How are the electrodes in a brain machine interface placed?

  1. I have a couple questions actually.
    One I was wondering in what part of the brain would an interface that allowed you to access the internet be placed in the future? It's not like the brain has an expansion slot.

    Two how do they decide where to place electrodes in current interfaces? Do they just say hey this looks like the right part of the brain and stick it in, or do they target a specific neuron.

    Three how do they actually stimulate the neuron? Do the electrodes penetrate the cell or do they just stimulate it with an em field.
     
  2. jcsd
  3. Ryan_m_b

    Staff: Mentor

    You can't access the internet via your brain even with electrodes strapped to it. You could control a mouse cursor on a computer but I doubt you're asking that. Anything more speculative is beyond the scope of this forum.

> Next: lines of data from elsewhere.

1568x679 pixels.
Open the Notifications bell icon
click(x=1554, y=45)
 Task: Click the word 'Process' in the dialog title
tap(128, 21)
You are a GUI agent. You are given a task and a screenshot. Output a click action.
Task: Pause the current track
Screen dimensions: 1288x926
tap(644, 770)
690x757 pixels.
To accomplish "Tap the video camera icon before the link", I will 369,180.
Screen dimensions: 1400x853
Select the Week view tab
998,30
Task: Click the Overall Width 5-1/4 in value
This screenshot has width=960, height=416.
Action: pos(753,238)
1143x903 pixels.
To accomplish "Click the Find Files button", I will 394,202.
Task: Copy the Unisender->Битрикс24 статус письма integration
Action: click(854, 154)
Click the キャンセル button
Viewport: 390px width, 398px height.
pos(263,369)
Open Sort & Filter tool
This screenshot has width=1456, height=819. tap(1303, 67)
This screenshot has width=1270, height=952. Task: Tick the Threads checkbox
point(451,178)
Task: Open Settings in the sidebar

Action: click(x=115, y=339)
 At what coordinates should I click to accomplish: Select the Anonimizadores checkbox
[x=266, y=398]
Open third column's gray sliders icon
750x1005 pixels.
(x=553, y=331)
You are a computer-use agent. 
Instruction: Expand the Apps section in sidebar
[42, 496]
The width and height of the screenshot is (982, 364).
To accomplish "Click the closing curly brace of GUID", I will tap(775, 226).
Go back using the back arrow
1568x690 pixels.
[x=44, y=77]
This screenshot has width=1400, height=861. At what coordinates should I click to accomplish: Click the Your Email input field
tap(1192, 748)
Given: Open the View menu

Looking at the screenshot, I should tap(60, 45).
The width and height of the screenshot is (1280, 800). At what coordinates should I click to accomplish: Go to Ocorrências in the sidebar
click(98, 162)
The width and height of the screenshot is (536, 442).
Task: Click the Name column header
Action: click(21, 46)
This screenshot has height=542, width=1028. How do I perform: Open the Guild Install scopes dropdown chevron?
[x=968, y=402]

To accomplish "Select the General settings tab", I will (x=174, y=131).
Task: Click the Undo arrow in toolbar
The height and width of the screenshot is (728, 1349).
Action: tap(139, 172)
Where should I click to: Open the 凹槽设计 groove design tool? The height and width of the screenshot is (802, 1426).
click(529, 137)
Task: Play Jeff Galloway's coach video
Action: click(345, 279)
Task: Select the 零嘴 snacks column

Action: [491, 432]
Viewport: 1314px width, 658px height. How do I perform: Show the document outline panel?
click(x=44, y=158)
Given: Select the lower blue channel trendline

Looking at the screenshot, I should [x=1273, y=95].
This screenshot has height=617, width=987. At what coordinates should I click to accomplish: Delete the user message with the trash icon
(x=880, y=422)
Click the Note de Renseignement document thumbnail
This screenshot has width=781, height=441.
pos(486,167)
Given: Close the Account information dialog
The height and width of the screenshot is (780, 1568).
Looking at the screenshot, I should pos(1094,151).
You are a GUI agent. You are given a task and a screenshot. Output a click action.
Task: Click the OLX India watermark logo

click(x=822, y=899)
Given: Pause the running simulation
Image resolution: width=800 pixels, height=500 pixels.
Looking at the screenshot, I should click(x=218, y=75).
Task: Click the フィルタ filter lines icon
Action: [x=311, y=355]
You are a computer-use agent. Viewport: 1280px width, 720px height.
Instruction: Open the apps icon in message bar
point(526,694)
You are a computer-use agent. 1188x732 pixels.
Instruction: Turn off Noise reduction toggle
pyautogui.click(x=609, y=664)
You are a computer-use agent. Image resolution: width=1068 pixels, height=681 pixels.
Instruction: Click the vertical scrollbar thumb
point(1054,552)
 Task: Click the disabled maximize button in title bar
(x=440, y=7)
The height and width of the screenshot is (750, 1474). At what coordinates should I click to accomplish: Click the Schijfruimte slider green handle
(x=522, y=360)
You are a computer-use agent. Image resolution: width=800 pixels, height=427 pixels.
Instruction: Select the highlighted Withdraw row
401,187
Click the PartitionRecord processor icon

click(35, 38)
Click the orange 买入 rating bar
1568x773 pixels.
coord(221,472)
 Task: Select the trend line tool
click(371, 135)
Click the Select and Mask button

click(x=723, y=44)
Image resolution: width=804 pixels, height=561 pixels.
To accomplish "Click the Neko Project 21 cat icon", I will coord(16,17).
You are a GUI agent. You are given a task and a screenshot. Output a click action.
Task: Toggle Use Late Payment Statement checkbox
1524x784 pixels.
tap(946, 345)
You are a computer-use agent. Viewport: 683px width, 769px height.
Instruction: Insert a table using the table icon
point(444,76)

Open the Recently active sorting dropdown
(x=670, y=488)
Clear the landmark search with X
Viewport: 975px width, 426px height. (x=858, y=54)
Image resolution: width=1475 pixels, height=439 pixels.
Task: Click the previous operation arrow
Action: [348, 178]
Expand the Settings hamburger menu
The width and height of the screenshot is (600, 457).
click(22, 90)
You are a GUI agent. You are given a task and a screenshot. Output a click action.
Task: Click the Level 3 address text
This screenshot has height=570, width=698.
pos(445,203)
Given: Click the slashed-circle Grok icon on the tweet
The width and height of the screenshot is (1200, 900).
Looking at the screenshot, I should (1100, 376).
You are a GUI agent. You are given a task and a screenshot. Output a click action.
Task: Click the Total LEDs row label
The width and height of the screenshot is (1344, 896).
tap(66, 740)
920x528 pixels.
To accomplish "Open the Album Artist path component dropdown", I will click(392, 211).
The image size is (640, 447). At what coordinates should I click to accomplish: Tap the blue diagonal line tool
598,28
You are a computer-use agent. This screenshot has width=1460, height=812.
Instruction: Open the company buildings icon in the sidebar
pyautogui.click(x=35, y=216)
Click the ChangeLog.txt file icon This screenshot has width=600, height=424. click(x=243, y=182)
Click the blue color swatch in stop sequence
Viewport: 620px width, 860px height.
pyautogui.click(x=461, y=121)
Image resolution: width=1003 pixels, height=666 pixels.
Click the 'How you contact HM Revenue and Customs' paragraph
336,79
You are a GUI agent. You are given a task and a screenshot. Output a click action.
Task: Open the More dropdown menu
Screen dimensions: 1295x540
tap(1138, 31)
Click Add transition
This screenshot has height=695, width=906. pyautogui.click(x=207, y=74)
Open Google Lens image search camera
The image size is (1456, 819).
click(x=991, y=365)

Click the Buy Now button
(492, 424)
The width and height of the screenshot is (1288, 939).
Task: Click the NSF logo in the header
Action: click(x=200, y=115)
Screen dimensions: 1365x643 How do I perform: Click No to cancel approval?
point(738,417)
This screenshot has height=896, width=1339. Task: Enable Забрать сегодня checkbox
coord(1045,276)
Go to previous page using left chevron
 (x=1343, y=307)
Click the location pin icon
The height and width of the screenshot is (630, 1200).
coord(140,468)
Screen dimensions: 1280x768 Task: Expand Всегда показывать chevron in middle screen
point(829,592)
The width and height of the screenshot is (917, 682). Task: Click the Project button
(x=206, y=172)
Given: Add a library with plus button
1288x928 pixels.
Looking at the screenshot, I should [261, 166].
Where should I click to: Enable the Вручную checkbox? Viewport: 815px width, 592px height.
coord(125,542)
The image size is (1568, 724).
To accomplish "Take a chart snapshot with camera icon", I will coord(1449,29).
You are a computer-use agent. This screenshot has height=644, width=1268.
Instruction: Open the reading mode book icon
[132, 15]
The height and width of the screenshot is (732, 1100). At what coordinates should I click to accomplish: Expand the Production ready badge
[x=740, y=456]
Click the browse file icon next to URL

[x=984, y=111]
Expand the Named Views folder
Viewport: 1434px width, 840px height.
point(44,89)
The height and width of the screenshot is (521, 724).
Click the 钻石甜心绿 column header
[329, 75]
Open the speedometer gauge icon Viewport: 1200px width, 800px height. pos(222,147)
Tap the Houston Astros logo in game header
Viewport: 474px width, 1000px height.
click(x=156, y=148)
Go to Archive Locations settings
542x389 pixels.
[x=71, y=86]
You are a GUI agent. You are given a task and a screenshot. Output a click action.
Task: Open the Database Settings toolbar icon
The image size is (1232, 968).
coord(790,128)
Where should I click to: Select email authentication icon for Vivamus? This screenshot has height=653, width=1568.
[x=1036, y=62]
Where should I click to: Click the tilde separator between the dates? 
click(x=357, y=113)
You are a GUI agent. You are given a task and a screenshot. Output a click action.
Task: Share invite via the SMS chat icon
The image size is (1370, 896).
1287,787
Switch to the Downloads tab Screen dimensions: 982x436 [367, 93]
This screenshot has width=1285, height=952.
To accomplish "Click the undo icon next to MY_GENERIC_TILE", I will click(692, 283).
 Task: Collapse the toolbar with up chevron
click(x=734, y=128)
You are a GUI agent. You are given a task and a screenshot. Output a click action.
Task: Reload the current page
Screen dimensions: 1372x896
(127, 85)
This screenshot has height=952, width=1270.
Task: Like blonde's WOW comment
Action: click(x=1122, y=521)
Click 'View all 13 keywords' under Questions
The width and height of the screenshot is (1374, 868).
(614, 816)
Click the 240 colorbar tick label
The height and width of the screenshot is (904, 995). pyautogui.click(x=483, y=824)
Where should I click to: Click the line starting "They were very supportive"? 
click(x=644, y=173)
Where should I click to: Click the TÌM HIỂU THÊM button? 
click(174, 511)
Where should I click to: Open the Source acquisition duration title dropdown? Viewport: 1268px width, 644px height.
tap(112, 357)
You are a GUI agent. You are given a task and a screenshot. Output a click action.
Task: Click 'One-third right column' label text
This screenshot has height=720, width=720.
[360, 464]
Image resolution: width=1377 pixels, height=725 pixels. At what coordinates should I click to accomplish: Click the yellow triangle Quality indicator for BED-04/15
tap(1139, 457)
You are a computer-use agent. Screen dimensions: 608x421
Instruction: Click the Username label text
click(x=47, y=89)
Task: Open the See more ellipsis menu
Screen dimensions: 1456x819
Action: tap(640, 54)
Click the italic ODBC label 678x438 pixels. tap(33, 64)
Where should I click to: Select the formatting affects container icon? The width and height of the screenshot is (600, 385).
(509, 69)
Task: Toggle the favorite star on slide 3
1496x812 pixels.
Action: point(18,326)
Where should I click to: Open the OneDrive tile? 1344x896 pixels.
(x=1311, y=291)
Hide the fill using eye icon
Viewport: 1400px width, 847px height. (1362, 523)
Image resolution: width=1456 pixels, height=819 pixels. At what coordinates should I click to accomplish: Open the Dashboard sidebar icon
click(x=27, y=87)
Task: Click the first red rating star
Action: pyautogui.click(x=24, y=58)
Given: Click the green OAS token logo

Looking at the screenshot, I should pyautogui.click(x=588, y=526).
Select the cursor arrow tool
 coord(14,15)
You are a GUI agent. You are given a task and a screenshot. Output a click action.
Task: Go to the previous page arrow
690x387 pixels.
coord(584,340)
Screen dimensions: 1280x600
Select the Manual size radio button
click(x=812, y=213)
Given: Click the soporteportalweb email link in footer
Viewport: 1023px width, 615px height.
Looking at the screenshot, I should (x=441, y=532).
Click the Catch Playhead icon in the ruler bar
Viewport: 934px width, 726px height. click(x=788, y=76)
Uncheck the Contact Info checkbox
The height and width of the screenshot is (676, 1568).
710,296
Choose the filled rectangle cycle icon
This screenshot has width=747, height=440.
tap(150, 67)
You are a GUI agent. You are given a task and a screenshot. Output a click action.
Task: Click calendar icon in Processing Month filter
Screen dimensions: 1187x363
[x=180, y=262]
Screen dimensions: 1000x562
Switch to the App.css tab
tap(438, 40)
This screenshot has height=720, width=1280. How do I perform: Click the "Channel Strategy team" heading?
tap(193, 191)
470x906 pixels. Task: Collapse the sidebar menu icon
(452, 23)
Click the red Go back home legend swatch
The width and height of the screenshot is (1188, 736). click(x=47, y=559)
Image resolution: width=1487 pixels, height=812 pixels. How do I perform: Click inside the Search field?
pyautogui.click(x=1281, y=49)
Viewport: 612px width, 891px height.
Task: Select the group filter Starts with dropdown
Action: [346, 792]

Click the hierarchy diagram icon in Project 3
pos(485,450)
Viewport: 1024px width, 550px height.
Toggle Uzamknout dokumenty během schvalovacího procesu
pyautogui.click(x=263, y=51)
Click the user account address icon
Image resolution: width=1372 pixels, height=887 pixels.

    Neuron's are too small to target specifically. Electrodes are placed in a specific area of the brain instead.
     
  4. Hmm,

    First off, these electrodes in the brain READ signals, they take INPUT from the brain.

    That means, there is no way to WRITE information on the brain, thus you can't be connected to the internet directly, since there is no way to write visual/audiatory/touch information to the brain.

    The brains input are; Eyes, ears, nose, tounge and the spinal chord.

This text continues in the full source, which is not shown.